Using a magnetic field $\vec{H}$ formulation, the partial differential equation to be solved is: $\begin{eqnarray}\vec{\text{rot}}({\rho}||\vec{J}||)\vec{\text{rot}}(\vec{H})=-{\mu}_{0}\frac{d\vec{H}}{dt}.\end{eqnarray}$ (6) In a 2D problem, the electric field and the current density have only one component directed along the Oz axis and depend only on the x and y coordinates: $\begin{eqnarray}\displaystyle \vec{J} & = & \displaystyle J_{Z}(x,y)\vec{e}_{z}\end{eqnarray}$ (7) $\begin{eqnarray}\displaystyle \vec{E} & = & \displaystyle E_{Z}(x,y)\vec{e}_{z}.\end{eqnarray}$ (8)

The magnetic field has two components: $\begin{eqnarray}\vec{H}=H_{x}(x,y)\vec{e}_{x}+H_{y}(x,y)\vec{e}_{y}.\end{eqnarray}$ (9) Using relations (6) and (8), we end up with the following relations: $\begin{eqnarray}\displaystyle \text{} & \text{} & \displaystyle \left\{\begin{array}{@{}l@{}}\displaystyle {\mu}_{0}\frac{\partial H_{x}}{\partial t}+\frac{\partial E_{z}}{\partial y}=0\quad \\[10.0pt] \displaystyle {\mu}_{0}\frac{\partial H_{y}}{\partial t}+\frac{\partial E_{z}}{\partial x}=0\quad \end{array}\right.\end{eqnarray}$ (10) $\begin{eqnarray}\displaystyle \text{} & \text{} & \displaystyle J_{Z}=\frac{\partial H_{y}}{\partial x}-\frac{\partial H_{x}}{\partial y}\end{eqnarray}$ (11) $\begin{eqnarray}\displaystyle \text{} & \text{} & \displaystyle E_{Z}={\rho}(|J_{z}|)J_{z}.\end{eqnarray}$ (12)

The use of this vector formulation makes it easy to simulate problems containing materials with nonlinear properties. A finite element modeling requires the use of edge elements that ensure the continuity of the magnetic field at the interface of adjacent elements.
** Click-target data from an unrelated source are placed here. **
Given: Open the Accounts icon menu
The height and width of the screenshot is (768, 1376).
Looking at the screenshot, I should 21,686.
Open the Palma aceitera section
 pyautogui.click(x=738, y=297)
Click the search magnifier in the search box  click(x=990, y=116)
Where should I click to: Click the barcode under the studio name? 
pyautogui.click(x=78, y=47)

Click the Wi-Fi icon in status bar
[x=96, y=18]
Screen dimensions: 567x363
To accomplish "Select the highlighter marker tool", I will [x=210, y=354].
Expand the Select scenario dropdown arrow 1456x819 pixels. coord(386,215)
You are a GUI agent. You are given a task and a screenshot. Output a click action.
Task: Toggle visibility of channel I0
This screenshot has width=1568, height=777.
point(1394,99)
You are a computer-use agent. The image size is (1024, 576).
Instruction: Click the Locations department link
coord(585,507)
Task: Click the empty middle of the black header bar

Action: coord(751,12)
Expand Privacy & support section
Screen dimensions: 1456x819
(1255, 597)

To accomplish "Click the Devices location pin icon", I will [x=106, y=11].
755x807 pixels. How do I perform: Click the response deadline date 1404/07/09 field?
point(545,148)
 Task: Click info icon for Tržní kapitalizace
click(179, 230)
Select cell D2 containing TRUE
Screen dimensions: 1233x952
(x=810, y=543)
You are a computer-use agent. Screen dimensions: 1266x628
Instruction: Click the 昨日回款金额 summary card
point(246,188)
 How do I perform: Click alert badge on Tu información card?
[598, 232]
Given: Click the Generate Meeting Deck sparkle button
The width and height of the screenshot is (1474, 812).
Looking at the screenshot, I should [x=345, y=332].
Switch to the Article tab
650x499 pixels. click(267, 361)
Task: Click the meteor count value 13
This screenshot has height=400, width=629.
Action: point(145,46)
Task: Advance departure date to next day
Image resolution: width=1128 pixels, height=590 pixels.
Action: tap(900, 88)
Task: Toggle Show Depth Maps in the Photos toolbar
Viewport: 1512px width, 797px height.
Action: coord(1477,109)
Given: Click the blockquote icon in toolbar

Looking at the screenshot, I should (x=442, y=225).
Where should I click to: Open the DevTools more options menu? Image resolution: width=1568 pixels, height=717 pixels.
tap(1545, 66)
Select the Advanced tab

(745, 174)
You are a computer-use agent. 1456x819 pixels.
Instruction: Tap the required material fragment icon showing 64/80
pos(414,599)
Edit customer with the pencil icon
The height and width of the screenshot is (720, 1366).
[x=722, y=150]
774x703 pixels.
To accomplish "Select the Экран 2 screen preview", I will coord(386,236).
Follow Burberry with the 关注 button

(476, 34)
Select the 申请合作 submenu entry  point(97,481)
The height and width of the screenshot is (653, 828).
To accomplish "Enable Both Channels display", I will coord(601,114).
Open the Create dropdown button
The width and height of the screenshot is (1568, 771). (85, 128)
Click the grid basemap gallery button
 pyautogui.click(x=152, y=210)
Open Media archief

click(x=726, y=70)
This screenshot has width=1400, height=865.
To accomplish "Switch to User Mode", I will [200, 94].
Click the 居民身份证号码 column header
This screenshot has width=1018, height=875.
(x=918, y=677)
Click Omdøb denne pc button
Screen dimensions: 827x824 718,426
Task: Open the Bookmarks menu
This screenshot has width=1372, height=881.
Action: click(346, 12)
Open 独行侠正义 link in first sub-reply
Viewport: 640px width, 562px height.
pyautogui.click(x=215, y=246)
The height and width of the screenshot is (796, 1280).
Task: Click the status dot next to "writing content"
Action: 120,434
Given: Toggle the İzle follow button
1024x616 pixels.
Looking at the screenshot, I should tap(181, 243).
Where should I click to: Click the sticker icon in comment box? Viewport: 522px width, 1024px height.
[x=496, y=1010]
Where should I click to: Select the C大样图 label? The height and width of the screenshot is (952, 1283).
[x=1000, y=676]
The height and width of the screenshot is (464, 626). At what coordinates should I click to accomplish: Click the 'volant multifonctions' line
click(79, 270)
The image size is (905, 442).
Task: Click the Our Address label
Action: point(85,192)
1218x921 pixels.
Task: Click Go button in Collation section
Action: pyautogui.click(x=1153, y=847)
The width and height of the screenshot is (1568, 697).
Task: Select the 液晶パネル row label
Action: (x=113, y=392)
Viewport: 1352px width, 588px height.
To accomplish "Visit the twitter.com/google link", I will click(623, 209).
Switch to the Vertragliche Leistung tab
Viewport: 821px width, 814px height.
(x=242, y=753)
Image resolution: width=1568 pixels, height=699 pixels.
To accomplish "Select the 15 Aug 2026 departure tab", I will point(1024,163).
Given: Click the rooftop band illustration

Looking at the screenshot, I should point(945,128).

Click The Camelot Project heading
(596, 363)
To avoid convergence problems in the resolution method, it is much recommended to modify the power law (Eq. (5)) by adding an arbitrary residual resistivity, as follows: $\begin{eqnarray}{\rho}||\vec{J}_{z}||={\rho}_{0}+\frac{E_{c}}{J_{c}}\left(\frac{||\vec{J}_{z}||}{J_{c}}\right)^{n-1}.\end{eqnarray}$ (13) The choice of the parameter 𝜌₀ should not lead to errors in the calculations performed. Indeed, a value too large may degrade the shielding performance of the material and a value too small will lead to numerical instability in the solver [3]. $\begin{eqnarray}{\rho}_{0}=\left(\frac{E_{c}}{J_{c}}\right)\ast 10^{-3}({\rm\Omega}/\text{m}).\end{eqnarray}$ (14) We therefore chose a low value: $\begin{eqnarray}{\rho}_{0}=5.10^{-17}∼{\rm\Omega}\cdot \text{m}\end{eqnarray}$ 𝜌_air = 1 Ω ⋅ m: represents the electrical conductivity of the air.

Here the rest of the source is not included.